### Task statement:
The data below is to be set down exactly.

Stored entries
+ + + +

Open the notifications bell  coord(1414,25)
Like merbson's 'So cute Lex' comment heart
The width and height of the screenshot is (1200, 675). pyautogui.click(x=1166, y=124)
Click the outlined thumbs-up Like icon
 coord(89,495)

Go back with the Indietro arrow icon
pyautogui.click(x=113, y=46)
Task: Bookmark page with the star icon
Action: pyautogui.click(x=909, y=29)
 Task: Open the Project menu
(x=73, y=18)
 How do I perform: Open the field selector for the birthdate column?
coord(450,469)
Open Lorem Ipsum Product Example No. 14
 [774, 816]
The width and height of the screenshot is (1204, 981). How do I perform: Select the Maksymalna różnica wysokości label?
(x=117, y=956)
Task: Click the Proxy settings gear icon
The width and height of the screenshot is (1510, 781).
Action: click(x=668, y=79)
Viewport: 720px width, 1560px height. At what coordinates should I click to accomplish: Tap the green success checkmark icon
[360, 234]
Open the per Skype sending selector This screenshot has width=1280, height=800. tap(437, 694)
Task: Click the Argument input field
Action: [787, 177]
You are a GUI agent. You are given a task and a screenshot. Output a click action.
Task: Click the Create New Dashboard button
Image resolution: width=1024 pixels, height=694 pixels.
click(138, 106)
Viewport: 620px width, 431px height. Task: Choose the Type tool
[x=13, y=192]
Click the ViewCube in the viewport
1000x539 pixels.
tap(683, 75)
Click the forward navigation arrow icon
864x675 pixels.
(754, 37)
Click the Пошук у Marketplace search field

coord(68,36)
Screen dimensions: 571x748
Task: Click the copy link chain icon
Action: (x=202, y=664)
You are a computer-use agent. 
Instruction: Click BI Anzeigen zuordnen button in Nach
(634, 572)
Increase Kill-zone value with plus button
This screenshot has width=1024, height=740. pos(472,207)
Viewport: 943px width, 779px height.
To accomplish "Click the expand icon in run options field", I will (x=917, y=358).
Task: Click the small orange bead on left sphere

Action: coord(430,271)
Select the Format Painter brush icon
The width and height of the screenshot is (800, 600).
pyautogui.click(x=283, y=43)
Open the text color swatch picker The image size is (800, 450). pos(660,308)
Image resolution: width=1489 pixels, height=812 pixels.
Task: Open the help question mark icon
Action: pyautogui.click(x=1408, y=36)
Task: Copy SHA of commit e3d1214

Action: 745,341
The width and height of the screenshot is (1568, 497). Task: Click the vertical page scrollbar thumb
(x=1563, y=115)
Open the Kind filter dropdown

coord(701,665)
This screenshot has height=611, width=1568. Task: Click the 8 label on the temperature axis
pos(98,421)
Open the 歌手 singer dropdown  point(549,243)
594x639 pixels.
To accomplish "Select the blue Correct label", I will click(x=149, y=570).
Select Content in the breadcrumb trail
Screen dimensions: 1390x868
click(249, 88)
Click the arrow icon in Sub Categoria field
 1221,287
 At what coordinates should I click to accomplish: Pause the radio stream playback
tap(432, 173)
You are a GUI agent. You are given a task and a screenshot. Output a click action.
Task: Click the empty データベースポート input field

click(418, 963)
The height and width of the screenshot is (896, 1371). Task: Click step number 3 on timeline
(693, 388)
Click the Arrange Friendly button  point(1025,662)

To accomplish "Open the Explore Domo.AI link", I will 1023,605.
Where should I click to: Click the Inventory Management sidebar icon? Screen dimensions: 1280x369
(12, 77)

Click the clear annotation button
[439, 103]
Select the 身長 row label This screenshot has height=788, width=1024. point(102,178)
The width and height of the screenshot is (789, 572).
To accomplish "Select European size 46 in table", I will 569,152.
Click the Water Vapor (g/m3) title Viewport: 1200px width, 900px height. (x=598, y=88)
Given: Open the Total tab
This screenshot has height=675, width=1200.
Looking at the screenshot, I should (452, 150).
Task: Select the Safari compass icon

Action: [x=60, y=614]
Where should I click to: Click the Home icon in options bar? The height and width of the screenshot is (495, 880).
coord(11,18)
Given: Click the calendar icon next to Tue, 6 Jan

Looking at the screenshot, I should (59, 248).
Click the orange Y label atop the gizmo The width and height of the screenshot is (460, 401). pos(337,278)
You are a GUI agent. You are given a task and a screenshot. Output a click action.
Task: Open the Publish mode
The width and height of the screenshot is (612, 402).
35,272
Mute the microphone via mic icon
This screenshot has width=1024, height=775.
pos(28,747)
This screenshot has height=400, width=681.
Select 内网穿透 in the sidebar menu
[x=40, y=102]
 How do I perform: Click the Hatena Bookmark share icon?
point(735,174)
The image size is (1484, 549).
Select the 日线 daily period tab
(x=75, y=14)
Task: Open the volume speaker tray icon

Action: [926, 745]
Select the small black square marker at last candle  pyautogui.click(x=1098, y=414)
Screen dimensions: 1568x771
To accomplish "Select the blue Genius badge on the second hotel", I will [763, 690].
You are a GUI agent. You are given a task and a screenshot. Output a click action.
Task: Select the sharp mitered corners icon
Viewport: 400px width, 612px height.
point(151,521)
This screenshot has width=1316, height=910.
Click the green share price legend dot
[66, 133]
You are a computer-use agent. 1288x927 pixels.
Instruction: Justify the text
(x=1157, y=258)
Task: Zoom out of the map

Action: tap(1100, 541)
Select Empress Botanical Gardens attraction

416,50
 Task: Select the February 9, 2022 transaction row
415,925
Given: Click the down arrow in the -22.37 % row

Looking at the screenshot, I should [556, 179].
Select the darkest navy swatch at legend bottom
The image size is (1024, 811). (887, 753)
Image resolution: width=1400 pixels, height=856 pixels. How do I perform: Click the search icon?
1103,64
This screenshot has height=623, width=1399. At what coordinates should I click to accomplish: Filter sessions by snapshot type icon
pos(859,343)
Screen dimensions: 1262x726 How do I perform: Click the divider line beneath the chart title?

+ + + +

### Written response:
Open the notifications bell  coord(1414,25)
Like merbson's 'So cute Lex' comment heart
The width and height of the screenshot is (1200, 675). pyautogui.click(x=1166, y=124)
Click the outlined thumbs-up Like icon
 coord(89,495)

Go back with the Indietro arrow icon
pyautogui.click(x=113, y=46)
Task: Bookmark page with the star icon
Action: pyautogui.click(x=909, y=29)
 Task: Open the Project menu
(x=73, y=18)
 How do I perform: Open the field selector for the birthdate column?
coord(450,469)
Open Lorem Ipsum Product Example No. 14
 [774, 816]
The width and height of the screenshot is (1204, 981). How do I perform: Select the Maksymalna różnica wysokości label?
(x=117, y=956)
Task: Click the Proxy settings gear icon
The width and height of the screenshot is (1510, 781).
Action: click(x=668, y=79)
Viewport: 720px width, 1560px height. At what coordinates should I click to accomplish: Tap the green success checkmark icon
[360, 234]
Open the per Skype sending selector This screenshot has width=1280, height=800. tap(437, 694)
Task: Click the Argument input field
Action: [787, 177]
You are a GUI agent. You are given a task and a screenshot. Output a click action.
Task: Click the Create New Dashboard button
Image resolution: width=1024 pixels, height=694 pixels.
click(138, 106)
Viewport: 620px width, 431px height. Task: Choose the Type tool
[x=13, y=192]
Click the ViewCube in the viewport
1000x539 pixels.
tap(683, 75)
Click the forward navigation arrow icon
864x675 pixels.
(754, 37)
Click the Пошук у Marketplace search field

coord(68,36)
Screen dimensions: 571x748
Task: Click the copy link chain icon
Action: (x=202, y=664)
You are a computer-use agent. 
Instruction: Click BI Anzeigen zuordnen button in Nach
(634, 572)
Increase Kill-zone value with plus button
This screenshot has width=1024, height=740. pos(472,207)
Viewport: 943px width, 779px height.
To accomplish "Click the expand icon in run options field", I will (x=917, y=358).
Task: Click the small orange bead on left sphere

Action: coord(430,271)
Select the Format Painter brush icon
The width and height of the screenshot is (800, 600).
pyautogui.click(x=283, y=43)
Open the text color swatch picker The image size is (800, 450). pos(660,308)
Image resolution: width=1489 pixels, height=812 pixels.
Task: Open the help question mark icon
Action: pyautogui.click(x=1408, y=36)
Task: Copy SHA of commit e3d1214

Action: 745,341
The width and height of the screenshot is (1568, 497). Task: Click the vertical page scrollbar thumb
(x=1563, y=115)
Open the Kind filter dropdown

coord(701,665)
This screenshot has height=611, width=1568. Task: Click the 8 label on the temperature axis
pos(98,421)
Open the 歌手 singer dropdown  point(549,243)
594x639 pixels.
To accomplish "Select the blue Correct label", I will click(x=149, y=570).
Select Content in the breadcrumb trail
Screen dimensions: 1390x868
click(249, 88)
Click the arrow icon in Sub Categoria field
 1221,287
 At what coordinates should I click to accomplish: Pause the radio stream playback
tap(432, 173)
You are a GUI agent. You are given a task and a screenshot. Output a click action.
Task: Click the empty データベースポート input field

click(418, 963)
The height and width of the screenshot is (896, 1371). Task: Click step number 3 on timeline
(693, 388)
Click the Arrange Friendly button  point(1025,662)

To accomplish "Open the Explore Domo.AI link", I will 1023,605.
Where should I click to: Click the Inventory Management sidebar icon? Screen dimensions: 1280x369
(12, 77)

Click the clear annotation button
[439, 103]
Select the 身長 row label This screenshot has height=788, width=1024. point(102,178)
The width and height of the screenshot is (789, 572).
To accomplish "Select European size 46 in table", I will 569,152.
Click the Water Vapor (g/m3) title Viewport: 1200px width, 900px height. (x=598, y=88)
Given: Open the Total tab
This screenshot has height=675, width=1200.
Looking at the screenshot, I should (452, 150).
Task: Select the Safari compass icon

Action: [x=60, y=614]
Where should I click to: Click the Home icon in options bar? The height and width of the screenshot is (495, 880).
coord(11,18)
Given: Click the calendar icon next to Tue, 6 Jan

Looking at the screenshot, I should (59, 248).
Click the orange Y label atop the gizmo The width and height of the screenshot is (460, 401). pos(337,278)
You are a GUI agent. You are given a task and a screenshot. Output a click action.
Task: Open the Publish mode
The width and height of the screenshot is (612, 402).
35,272
Mute the microphone via mic icon
This screenshot has width=1024, height=775.
pos(28,747)
This screenshot has height=400, width=681.
Select 内网穿透 in the sidebar menu
[x=40, y=102]
 How do I perform: Click the Hatena Bookmark share icon?
point(735,174)
The image size is (1484, 549).
Select the 日线 daily period tab
(x=75, y=14)
Task: Open the volume speaker tray icon

Action: [926, 745]
Select the small black square marker at last candle  pyautogui.click(x=1098, y=414)
Screen dimensions: 1568x771
To accomplish "Select the blue Genius badge on the second hotel", I will [763, 690].
You are a GUI agent. You are given a task and a screenshot. Output a click action.
Task: Select the sharp mitered corners icon
Viewport: 400px width, 612px height.
point(151,521)
This screenshot has width=1316, height=910.
Click the green share price legend dot
[66, 133]
You are a computer-use agent. 1288x927 pixels.
Instruction: Justify the text
(x=1157, y=258)
Task: Zoom out of the map

Action: tap(1100, 541)
Select Empress Botanical Gardens attraction

416,50
 Task: Select the February 9, 2022 transaction row
415,925
Given: Click the down arrow in the -22.37 % row

Looking at the screenshot, I should [556, 179].
Select the darkest navy swatch at legend bottom
The image size is (1024, 811). (887, 753)
Image resolution: width=1400 pixels, height=856 pixels. How do I perform: Click the search icon?
1103,64
This screenshot has height=623, width=1399. At what coordinates should I click to accomplish: Filter sessions by snapshot type icon
pos(859,343)
Screen dimensions: 1262x726 How do I perform: Click the divider line beneath the chart title?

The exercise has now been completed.